=== SOURCE DATA ===

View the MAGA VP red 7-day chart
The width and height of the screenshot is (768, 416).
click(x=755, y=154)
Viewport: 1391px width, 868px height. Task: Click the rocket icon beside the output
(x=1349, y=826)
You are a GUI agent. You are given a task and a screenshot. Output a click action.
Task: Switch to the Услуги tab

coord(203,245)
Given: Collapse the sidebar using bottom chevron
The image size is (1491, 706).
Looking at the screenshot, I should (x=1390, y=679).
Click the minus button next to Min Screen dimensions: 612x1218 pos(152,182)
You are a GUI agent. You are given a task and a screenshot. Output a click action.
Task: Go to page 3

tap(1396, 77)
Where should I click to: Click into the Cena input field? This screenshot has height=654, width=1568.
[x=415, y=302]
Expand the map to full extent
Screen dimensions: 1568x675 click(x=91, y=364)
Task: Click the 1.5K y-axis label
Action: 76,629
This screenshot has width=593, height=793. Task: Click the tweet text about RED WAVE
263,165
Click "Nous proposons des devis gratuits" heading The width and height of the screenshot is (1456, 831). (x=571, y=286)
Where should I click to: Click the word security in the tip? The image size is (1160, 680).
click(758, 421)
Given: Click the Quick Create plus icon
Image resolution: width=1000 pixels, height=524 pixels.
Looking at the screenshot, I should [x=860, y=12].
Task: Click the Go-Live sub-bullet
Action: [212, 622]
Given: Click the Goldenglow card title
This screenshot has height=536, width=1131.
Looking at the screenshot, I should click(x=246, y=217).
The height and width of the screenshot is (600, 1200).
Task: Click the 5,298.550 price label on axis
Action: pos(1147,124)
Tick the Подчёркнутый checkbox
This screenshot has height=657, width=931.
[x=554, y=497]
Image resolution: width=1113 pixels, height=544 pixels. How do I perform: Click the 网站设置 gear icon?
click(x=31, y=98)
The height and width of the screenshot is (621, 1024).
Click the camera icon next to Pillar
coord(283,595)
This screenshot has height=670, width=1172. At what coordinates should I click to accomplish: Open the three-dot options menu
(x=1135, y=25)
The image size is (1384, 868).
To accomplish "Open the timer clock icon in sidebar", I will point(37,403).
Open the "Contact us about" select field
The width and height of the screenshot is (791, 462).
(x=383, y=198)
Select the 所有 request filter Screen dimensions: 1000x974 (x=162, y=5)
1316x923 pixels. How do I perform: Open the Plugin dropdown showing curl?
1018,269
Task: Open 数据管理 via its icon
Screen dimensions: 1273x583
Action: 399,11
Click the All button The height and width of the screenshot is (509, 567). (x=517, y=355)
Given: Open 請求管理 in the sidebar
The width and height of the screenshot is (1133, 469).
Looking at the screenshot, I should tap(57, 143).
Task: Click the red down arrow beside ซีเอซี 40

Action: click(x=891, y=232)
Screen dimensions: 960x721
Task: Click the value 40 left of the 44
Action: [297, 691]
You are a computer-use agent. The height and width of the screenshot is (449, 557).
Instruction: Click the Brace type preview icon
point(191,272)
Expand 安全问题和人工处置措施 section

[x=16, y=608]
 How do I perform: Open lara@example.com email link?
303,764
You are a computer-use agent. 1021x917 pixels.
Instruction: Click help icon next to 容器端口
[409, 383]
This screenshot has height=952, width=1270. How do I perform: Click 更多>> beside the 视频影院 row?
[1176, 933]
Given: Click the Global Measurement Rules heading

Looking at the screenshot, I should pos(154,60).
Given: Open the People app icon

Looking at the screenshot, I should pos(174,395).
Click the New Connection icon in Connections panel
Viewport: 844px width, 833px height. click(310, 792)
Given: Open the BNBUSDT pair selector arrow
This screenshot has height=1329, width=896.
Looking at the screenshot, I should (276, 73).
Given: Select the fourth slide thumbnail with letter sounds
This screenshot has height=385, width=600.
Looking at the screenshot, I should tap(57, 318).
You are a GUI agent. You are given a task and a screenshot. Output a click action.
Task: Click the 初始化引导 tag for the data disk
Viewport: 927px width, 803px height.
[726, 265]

===

WHAT IS BEING ASKED -> Retype each record. Keep every character as it is.

WRITTEN SOLUTION ->
View the MAGA VP red 7-day chart
The width and height of the screenshot is (768, 416).
click(x=755, y=154)
Viewport: 1391px width, 868px height. Task: Click the rocket icon beside the output
(x=1349, y=826)
You are a GUI agent. You are given a task and a screenshot. Output a click action.
Task: Switch to the Услуги tab

coord(203,245)
Given: Collapse the sidebar using bottom chevron
The image size is (1491, 706).
Looking at the screenshot, I should (x=1390, y=679).
Click the minus button next to Min Screen dimensions: 612x1218 pos(152,182)
You are a GUI agent. You are given a task and a screenshot. Output a click action.
Task: Go to page 3

tap(1396, 77)
Where should I click to: Click into the Cena input field? This screenshot has height=654, width=1568.
[x=415, y=302]
Expand the map to full extent
Screen dimensions: 1568x675 click(x=91, y=364)
Task: Click the 1.5K y-axis label
Action: 76,629
This screenshot has width=593, height=793. Task: Click the tweet text about RED WAVE
263,165
Click "Nous proposons des devis gratuits" heading The width and height of the screenshot is (1456, 831). (x=571, y=286)
Where should I click to: Click the word security in the tip? The image size is (1160, 680).
click(758, 421)
Given: Click the Quick Create plus icon
Image resolution: width=1000 pixels, height=524 pixels.
Looking at the screenshot, I should [x=860, y=12].
Task: Click the Go-Live sub-bullet
Action: [212, 622]
Given: Click the Goldenglow card title
This screenshot has height=536, width=1131.
Looking at the screenshot, I should click(x=246, y=217).
The height and width of the screenshot is (600, 1200).
Task: Click the 5,298.550 price label on axis
Action: pos(1147,124)
Tick the Подчёркнутый checkbox
This screenshot has height=657, width=931.
[x=554, y=497]
Image resolution: width=1113 pixels, height=544 pixels. How do I perform: Click the 网站设置 gear icon?
click(x=31, y=98)
The height and width of the screenshot is (621, 1024).
Click the camera icon next to Pillar
coord(283,595)
This screenshot has height=670, width=1172. At what coordinates should I click to accomplish: Open the three-dot options menu
(x=1135, y=25)
The image size is (1384, 868).
To accomplish "Open the timer clock icon in sidebar", I will point(37,403).
Open the "Contact us about" select field
The width and height of the screenshot is (791, 462).
(x=383, y=198)
Select the 所有 request filter Screen dimensions: 1000x974 (x=162, y=5)
1316x923 pixels. How do I perform: Open the Plugin dropdown showing curl?
1018,269
Task: Open 数据管理 via its icon
Screen dimensions: 1273x583
Action: 399,11
Click the All button The height and width of the screenshot is (509, 567). (x=517, y=355)
Given: Open 請求管理 in the sidebar
The width and height of the screenshot is (1133, 469).
Looking at the screenshot, I should tap(57, 143).
Task: Click the red down arrow beside ซีเอซี 40

Action: click(x=891, y=232)
Screen dimensions: 960x721
Task: Click the value 40 left of the 44
Action: [297, 691]
You are a computer-use agent. The height and width of the screenshot is (449, 557).
Instruction: Click the Brace type preview icon
point(191,272)
Expand 安全问题和人工处置措施 section

[x=16, y=608]
 How do I perform: Open lara@example.com email link?
303,764
You are a computer-use agent. 1021x917 pixels.
Instruction: Click help icon next to 容器端口
[409, 383]
This screenshot has height=952, width=1270. How do I perform: Click 更多>> beside the 视频影院 row?
[1176, 933]
Given: Click the Global Measurement Rules heading

Looking at the screenshot, I should pos(154,60).
Given: Open the People app icon

Looking at the screenshot, I should pos(174,395).
Click the New Connection icon in Connections panel
Viewport: 844px width, 833px height. click(310, 792)
Given: Open the BNBUSDT pair selector arrow
This screenshot has height=1329, width=896.
Looking at the screenshot, I should (276, 73).
Given: Select the fourth slide thumbnail with letter sounds
This screenshot has height=385, width=600.
Looking at the screenshot, I should tap(57, 318).
You are a GUI agent. You are given a task and a screenshot. Output a click action.
Task: Click the 初始化引导 tag for the data disk
Viewport: 927px width, 803px height.
[726, 265]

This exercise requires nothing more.